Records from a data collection
------
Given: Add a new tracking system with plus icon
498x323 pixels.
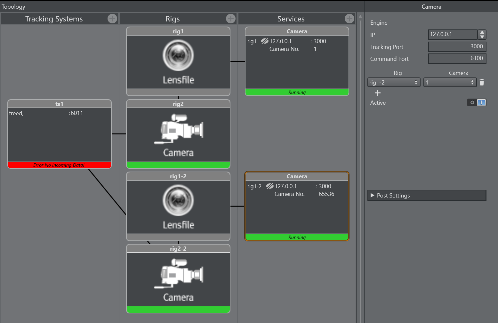Looking at the screenshot, I should pyautogui.click(x=112, y=19).
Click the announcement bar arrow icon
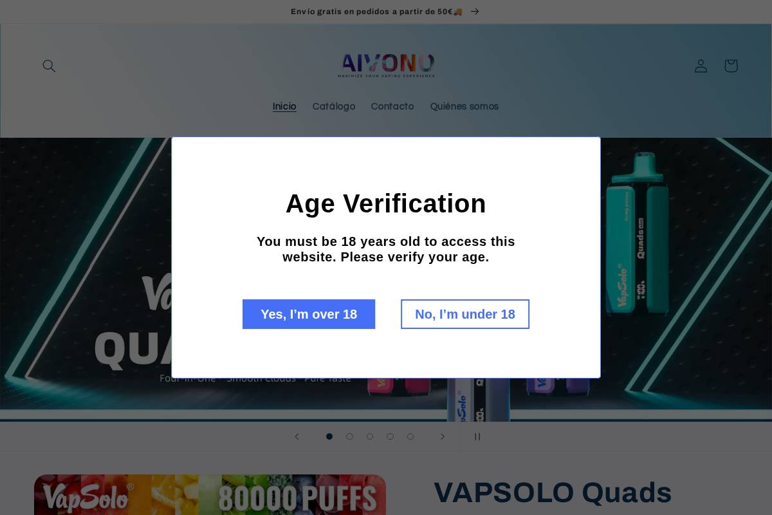This screenshot has width=772, height=515. [x=475, y=12]
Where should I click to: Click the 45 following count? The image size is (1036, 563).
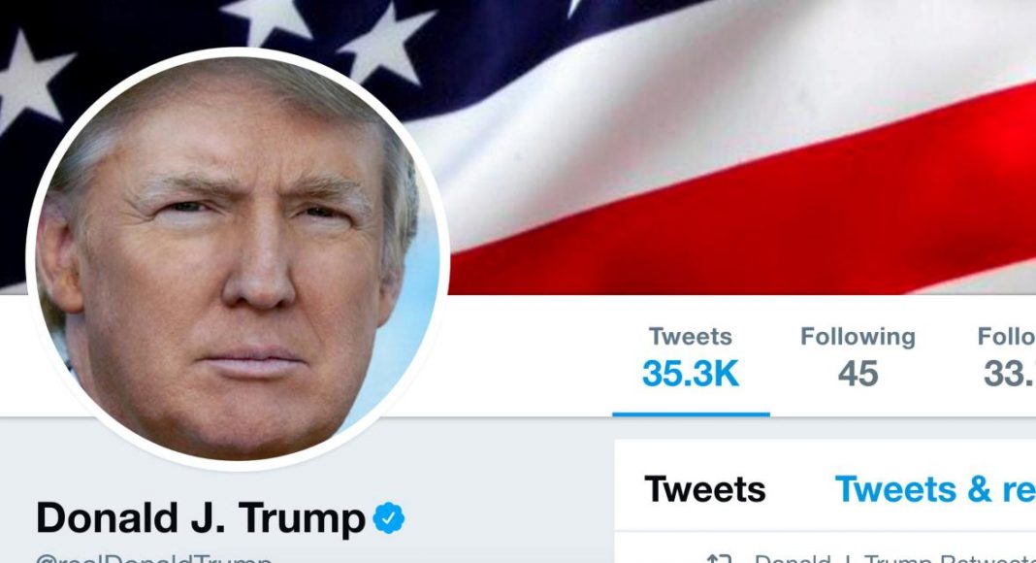[858, 374]
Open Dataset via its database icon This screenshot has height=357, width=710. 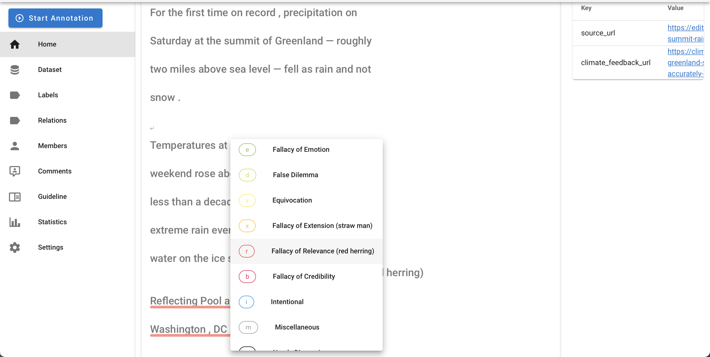click(x=15, y=70)
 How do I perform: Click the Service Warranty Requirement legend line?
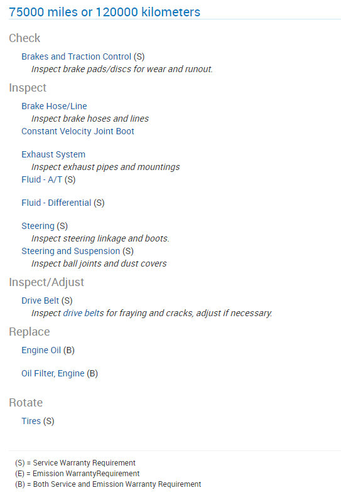tap(75, 463)
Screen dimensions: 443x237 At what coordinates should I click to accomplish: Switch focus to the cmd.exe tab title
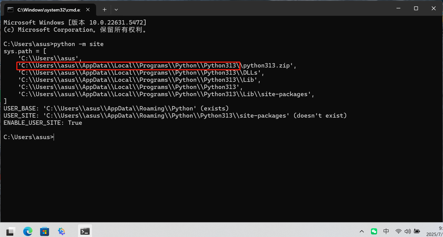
------
What is being asked
Reproduce exactly the lines above from the one with "How do I perform: Click" through the last line of the data, keeping both ends and dropping the pictures.

Output below
 How do I perform: Click the Service Warranty Requirement legend line?
tap(75, 463)
Screen dimensions: 443x237 At what coordinates should I click to accomplish: Switch focus to the cmd.exe tab title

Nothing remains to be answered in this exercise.